Today In History...

In 1620 The Pilgrims aboard the Mayflower went ashore for the first time at Plymouth, Massachusetts.
In 1790 Samuel Slater opened the first U.S. textile factory in Rhode Island.
In 1891 Basketball is believed to have been played for the first time at Springfield College in Massachusetts.
In 1898 Scientists Pierre and Marie Curie discovered radium.
In 1913 The first crossword puzzle was published in the Sunday supplement of the New York World.
In 1914 The first feature-length silent film comedy, "Tillie's Punctured Romance," was released.
In 1929 First group hospital insurance plan went into effect in Dallas, Texas.
In 1933 Human blood serum was first prepared.
In 1937 Walt Disney's "Snow White And The Seven Dwarfs," the first feature-length animated movie in Technicolor, premieres.

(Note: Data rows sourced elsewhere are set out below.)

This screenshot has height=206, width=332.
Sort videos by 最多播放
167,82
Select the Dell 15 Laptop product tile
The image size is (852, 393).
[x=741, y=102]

In 1940 Author, F. Scott Fitzgerald dies in Hollywood at age 44.
In 1942 The U.S. Supreme Court ruled that all states must recognize divorces granted in Nevada.
In 1945 General George S. Patton died of injuries he suffered in a car accident in Heidelberg, Germany.
In 1948 The state of Eire (formerly the Irish Free State) declared itself a republic and withdrew from the British Commonwealth.
In 1958 Charles de Gaulle was elected to a 7-year term as the first president of France's Fifth Republic.
In 1968 Apollo VIII (Frank Borman, Jim Lovell, and Bill Anders) was launched on its way to make the first manned orbit around the moon.
In 1969 Vince Lombardi coached his last football game, as his team, the Washington Redskins lost to the Dallas Cowboys, 20-10.
In 1971 The U.N. Security Council chose Kurt Waldheim to be secretary-general, succeeding U Thant.
In 1973 Israel, Egypt, Syria, Jordan, the U.S., and the USSR met in Geneva.
In 1976 The Liberian-registered tanker Argo Merchant ran aground near Nantucket Island, spilling millions of gallons of oil into the Atlantic Ocean.
In 1978 33 bodies were found under mass murderer John Gacy's house in Chicago, Illinois.
In 1980 Casey Kasem and actress Jean Thompson were married in Beverly Hills.
In 1984 Soviet Deputy Premier Ivan V. Arkhipov arrived in Beijing, becoming the highest-ranking representative of his government to visit China in 15 years.
In 1987 In New York, 3 white teenagers from the Howard Beach section of Queens were convicted of manslaughter in the death of a black man who was chased onto a highway, where he was struck by a car.
In 1988 Pan Am flight 103 exploded over Lockerbie, Scotland, killing all 259 aboard the Boeing 747 and 11 on the ground.
In 1989 Romanian President Nicolae Ceausescu delivered what turned out to be his final speech. (Ceausescu fled from power and was executed four days later.)
In 1990 British Prime Minister John Major met with President Bush at Camp David, Maryland.
In 1991 Eleven of the twelve former Soviet republics proclaimed the birth of the Commonwealth of the Independent States and the death of the Union of Soviet Socialist Republics (USSR).
In 1991 Cable TV and sports magnate Ted Turner marries actress Jane Fonda.
In 1992 Serbian President Slobodan Milosevic won re-election.
In 1992 President-elect Clinton tapped Richard Riley as education secretary and Hazel O'Leary as energy secretary.
In 1994 A firebomb on a crowded New York City subway train injured 48. Unemployed computer programmer Edward Leary was later convicted of attempted murder.
In 1995 A train collision outside Cairo, Egypt, claimed 75 lives.
In 1995 The city of Bethlehem passed from Israeli to Palestinian control.
In 1996 After two years of denials, House Speaker Newt Gingrich admitted to violating House ethics rules.
In 1997 President Clinton, accompanied by his wife and daughter, left for Bosnia to announce that he wanted U.S. troops to remain there indefinitely as the region recovered from its devastating war.
In 1998 Israel's parliament voted for early elections, signaling the demise of Prime Minister Benjamin Netanyahu's ailing hard-line government.
In 1999 Security was ordered tightened at American airports amid heightened concerns about the possibility of a holiday terrorist attack.
In 2002 President Bush received a smallpox vaccination, fulfilling a promise he'd made when he ordered inoculations for about a half-million U.S. troops.
In 2003 More than 150 people were killed in mudslides in the Philippines.
In 2004 The Associated Press told the Bowl Championship Series to stop using its college football poll to determine which teams would play for the national title and bowl games.
In 2021 The Winter Solstice, the shortest day of the year.